🤖 AI Summary
This work addresses the challenge of effectively leveraging abundant source-domain data to train generalizable robotic policies when only a limited number of target-domain demonstrations are available. The authors propose a discrepancy-aware importance reweighting co-training method that jointly learns a diffusion-based visuomotor policy and sample-level weights for source-domain data. This approach implicitly aligns cross-domain features without requiring explicit alignment, while enabling balanced utilization of multiple source domains and scalable adaptation to high-dimensional sequential policies. Experimental results demonstrate that the proposed method significantly outperforms baselines—including those using only target data, fixed-ratio source–target mixing, or explicit feature alignment—across simulation-to-simulation, simulation-to-real, and multi-source manipulation tasks, achieving markedly improved policy robustness and data efficiency.
📝 Abstract
We introduce BEACON--Best-Effort Adaptation for Cross-Domain Co-Training--a theory-driven framework for training generative robot policies with abundant source demonstrations and limited target demonstrations. BEACON casts cross-domain co-training as a discrepancy-aware importance-reweighting problem, jointly learning a diffusion-based visuomotor policy and per-sample source weights that minimize an objective informed by target-domain generalization guarantees.
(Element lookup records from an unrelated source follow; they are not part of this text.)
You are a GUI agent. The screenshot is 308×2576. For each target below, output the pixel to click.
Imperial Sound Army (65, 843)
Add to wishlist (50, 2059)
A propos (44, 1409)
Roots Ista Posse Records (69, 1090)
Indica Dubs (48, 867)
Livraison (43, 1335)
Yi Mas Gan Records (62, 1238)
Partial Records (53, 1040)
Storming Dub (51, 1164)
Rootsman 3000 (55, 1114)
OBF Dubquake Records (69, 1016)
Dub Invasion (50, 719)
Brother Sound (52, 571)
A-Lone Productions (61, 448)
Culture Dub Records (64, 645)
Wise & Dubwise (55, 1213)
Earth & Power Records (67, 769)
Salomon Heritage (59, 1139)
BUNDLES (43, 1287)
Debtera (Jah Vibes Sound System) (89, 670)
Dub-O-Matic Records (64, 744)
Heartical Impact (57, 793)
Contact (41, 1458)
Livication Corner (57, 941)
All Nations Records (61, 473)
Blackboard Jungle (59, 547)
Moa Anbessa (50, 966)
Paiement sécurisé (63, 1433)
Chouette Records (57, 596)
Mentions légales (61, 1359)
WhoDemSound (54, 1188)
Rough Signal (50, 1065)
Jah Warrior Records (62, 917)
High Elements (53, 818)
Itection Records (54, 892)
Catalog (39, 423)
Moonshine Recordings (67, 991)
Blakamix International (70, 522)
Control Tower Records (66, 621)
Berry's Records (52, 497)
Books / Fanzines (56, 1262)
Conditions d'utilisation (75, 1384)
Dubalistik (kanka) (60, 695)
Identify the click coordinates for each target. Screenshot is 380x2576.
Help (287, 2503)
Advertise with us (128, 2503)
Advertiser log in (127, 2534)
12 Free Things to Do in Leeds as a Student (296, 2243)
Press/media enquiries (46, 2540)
To make best-effort adaptation practical for high-dimensional sequence policies, we develop scalable instance-level discrepancy estimators, stochastic alternating updates for policy and weights, and a multi-source extension that balances heterogeneous source domains. Across sim-to-sim, sim-to-real, and multi-source manipulation settings, BEACON improves robustness and data efficiency over target-only, fixed-ratio co-training, and feature-alignment baselines. Importantly, even without an explicit alignment objective, BEACON achieves feature alignment as an implicit result of discrepancy-aware cross-domain co-training.